## Passage
────────────────
# Hubbies and the things we soo love about them..



## memyselfandi (Jan 10, 2012)

Hello married peeps!!

I have a funny question for you all.

What drives you crazy about your hubbies. Besides stinking up the bathroom, forgetting to put the seat down, burping, farting, blaming it on the dog, etc.

Maybe I covered it all in one paragraph?? LOL!!

Oh..I thought of one. Leaving just a small piece of toilet paper on the toilet paper roll so he doesn't have to change it. The man will walk across the room with his pants halfway down to get a new roll of toilet paper, leave the new roll sitting alongside the toilet..but WILL NOT take that last small piece of toilet paper off the roll.

Because THEN he'd have to change it...

HAHAHA!!


----------



## ScarletBegonias (Jun 26, 2012)

awww he's such a sweetheart and has a touch of ocd so it's likely there are more things I do that drive him crazy than the other way around 

I guess if I was forced to pick something that drives me nuts it would be how long it takes him to do things bc he's trying so hard for perfection.  It takes me less time to cook a meal than it does for him to clean up the kitchen afterward and I'm a clean as I go kind of cook so LOL


----------



## daffodilly (Oct 3, 2011)

He can be ridiculously moody without warning at times.....to the point where my oldest DD and I joke that Dad must have got his period this morning :rofl: He'd kill me if he ever heard that joke!


----------



## Omego (Apr 17, 2013)

When he asks "where is such or such thing, I can't find it" and then I come and find it immediately.

Or how about when I'm driving: "Can't you go any faster? Why are you staying behind this slow car? Get into the left lane! Pass! At this rate, we'll never get there!" etc etc.

I'm sure I'll think of more things later!


----------



## Giro flee (Mar 12, 2013)

Why can't he find things in the refrigerator? It's a finite amount of space, why must I always give him directions to get out a jar of mustard?


----------



## karole (Jun 30, 2010)

My dear hubby starts project after project, but never completes anything. It drives me nuts!


----------



## dormant (Apr 3, 2012)

karole said:


> My dear hubby starts project after project, but never completes anything. It drives me nuts!


Karole, are you my wife?????


----------



## Anonymous07 (Aug 4, 2012)

Omego said:


> When he asks "where is such or such thing, I can't find it" and then I come and find it immediately.


:iagree:

My husband can be so disorganized, it drives me a bit batty. 

I bought him a small tin box thing for him to keep his wallet, phone, and keys in, so he can't lose them all the time. They'll always be in that spot instead of him running around in the morning asking me, where are my car keys? where is my wallet? Have you seen my phone?. He also likes to just put stuff on the first shelf in front of him instead of where it belongs. The pantry is organized with places for everything, that way they are easy to find. He doesn't seem to care. 

I'm hoping he can eventually learn how to be more organized.


----------



## Happyfamily (Apr 15, 2014)

Giro flee said:


> Why can't he find things in the refrigerator? It's a finite amount of space, why must I always give him directions to get out a jar of mustard?
────────────────
## Directives
1. Answer these questions using the thread about husbands:
(a) In the opening post, what does the husband leave on the roll so that he does not have to change it?
(b) Which poster says her husband starts project after project but never completes anything?
(c) What did Anonymous07 buy her husband to hold his wallet, phone, and keys?
2. Resume the thread about husbands from the point where it stops.
The records that come after this point have no connection to the thread about husbands.

## Dataset rows
────────────────
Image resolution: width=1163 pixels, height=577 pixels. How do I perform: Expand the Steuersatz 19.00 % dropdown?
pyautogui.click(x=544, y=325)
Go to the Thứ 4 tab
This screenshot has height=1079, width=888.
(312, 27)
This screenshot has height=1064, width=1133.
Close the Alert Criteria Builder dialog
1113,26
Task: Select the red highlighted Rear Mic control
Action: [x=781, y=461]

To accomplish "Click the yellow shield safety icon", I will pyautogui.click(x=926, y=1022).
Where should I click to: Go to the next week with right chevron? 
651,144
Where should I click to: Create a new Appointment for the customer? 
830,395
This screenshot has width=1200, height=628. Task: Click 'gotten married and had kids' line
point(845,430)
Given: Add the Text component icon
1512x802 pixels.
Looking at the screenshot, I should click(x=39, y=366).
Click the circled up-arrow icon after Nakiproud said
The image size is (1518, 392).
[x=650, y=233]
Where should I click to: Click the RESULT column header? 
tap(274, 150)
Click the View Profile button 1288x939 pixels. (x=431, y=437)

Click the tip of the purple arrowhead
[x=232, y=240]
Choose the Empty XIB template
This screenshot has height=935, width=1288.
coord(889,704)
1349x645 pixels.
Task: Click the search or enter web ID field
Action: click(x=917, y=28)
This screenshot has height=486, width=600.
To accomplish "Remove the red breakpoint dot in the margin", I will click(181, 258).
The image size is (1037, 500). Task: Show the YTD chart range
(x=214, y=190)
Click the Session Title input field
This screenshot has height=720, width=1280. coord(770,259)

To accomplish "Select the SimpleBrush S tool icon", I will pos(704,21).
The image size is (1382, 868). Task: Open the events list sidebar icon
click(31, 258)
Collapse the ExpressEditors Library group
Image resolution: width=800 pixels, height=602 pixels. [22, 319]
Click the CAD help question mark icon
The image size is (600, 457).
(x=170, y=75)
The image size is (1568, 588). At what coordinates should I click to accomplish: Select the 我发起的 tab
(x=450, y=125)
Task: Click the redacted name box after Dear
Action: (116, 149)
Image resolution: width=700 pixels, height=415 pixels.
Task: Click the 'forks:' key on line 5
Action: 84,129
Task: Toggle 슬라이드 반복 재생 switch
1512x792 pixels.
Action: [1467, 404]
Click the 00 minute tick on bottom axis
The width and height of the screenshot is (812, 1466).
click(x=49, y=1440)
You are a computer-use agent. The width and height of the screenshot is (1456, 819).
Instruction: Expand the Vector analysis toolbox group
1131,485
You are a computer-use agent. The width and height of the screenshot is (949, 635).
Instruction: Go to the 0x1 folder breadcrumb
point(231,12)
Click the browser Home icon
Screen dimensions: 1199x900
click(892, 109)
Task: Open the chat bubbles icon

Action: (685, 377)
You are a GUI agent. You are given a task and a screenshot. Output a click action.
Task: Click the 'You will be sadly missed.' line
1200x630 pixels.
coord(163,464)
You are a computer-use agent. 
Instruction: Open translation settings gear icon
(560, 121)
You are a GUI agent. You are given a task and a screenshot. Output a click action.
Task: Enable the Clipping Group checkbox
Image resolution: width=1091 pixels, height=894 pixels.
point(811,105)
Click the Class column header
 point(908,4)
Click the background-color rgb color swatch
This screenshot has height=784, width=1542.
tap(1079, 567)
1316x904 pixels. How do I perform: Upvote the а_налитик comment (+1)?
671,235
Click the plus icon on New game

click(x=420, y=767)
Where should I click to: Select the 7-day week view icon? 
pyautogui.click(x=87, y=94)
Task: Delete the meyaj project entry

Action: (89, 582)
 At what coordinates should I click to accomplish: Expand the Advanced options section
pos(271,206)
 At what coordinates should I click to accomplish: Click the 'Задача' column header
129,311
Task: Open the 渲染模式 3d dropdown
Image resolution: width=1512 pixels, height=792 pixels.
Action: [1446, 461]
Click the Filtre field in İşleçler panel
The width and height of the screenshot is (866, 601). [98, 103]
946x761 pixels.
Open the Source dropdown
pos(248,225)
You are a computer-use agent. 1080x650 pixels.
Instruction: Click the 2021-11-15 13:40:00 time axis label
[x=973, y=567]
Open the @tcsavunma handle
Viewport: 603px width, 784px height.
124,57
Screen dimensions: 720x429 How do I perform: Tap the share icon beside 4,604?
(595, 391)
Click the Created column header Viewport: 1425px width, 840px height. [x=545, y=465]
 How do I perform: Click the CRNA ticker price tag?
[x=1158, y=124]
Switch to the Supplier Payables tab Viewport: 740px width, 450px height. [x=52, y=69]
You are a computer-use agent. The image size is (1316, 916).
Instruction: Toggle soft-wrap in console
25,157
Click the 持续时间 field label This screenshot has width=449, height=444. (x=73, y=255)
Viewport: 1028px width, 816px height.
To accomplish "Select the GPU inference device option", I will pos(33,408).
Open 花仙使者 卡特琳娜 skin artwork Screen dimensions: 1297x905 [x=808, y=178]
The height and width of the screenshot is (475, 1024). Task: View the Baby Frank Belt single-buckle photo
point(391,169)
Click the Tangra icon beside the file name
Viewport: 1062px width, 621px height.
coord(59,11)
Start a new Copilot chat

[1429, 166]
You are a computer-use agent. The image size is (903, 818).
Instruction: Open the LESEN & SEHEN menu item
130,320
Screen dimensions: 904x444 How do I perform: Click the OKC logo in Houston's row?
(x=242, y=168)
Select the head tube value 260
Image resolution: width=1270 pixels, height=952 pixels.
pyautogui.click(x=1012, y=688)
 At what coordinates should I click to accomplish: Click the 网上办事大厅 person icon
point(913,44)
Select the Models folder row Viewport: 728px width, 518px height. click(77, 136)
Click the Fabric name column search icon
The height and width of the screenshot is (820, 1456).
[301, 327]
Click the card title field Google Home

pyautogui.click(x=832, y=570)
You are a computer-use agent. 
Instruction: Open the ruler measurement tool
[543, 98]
────────────────
## Answers given
1.
(a) A small piece of toilet paper.
(b) karole.
(c) A small tin box.

2.
lol. Two of you mentioned this, and I get it every day. My husband is color blind, to a degree that can be astonishing. He can be looking directly at something green on top of something blue, and he can't see the green thing!

There is some very interesting research on how differently men and women are wired, stemming from evolution with the women being the gatherers and men being the hunters.

Women are experts at seeing all of the individual pieces in a mosaic, like berries on a bush, which leads them to give directions to places in this manner: "The cereal box is next to the flour."

Whereas a man wants linear directions "walk downstairs, left turn to kitchen, on right is refrigerator, second shelf, in the back." The man is hunting the thing and the woman is gathering it. 

This also makes men more mechanically inclined because the gear turns one way, which makes the other gear go the other way, which makes the thingie go up and down and to whatever it is go back and forth. All I see is a mosaic of different parts as opposed to following a linear transmission of power.

He's the hunter, I am the gatherer, and that's just fine by me.


----------



## jld (Dec 1, 2013)

I wish dh were more verbal. I feel like there is a lot I could learn from him, if he would be more expressive.


----------



## ocotillo (Oct 17, 2011)

Happyfamily said:


> lol. Two of you mentioned this, and I get it every day. My husband is color blind, to a degree that can be astonishing. He can be looking directly at something green on top of something blue, and he can't see the green thing!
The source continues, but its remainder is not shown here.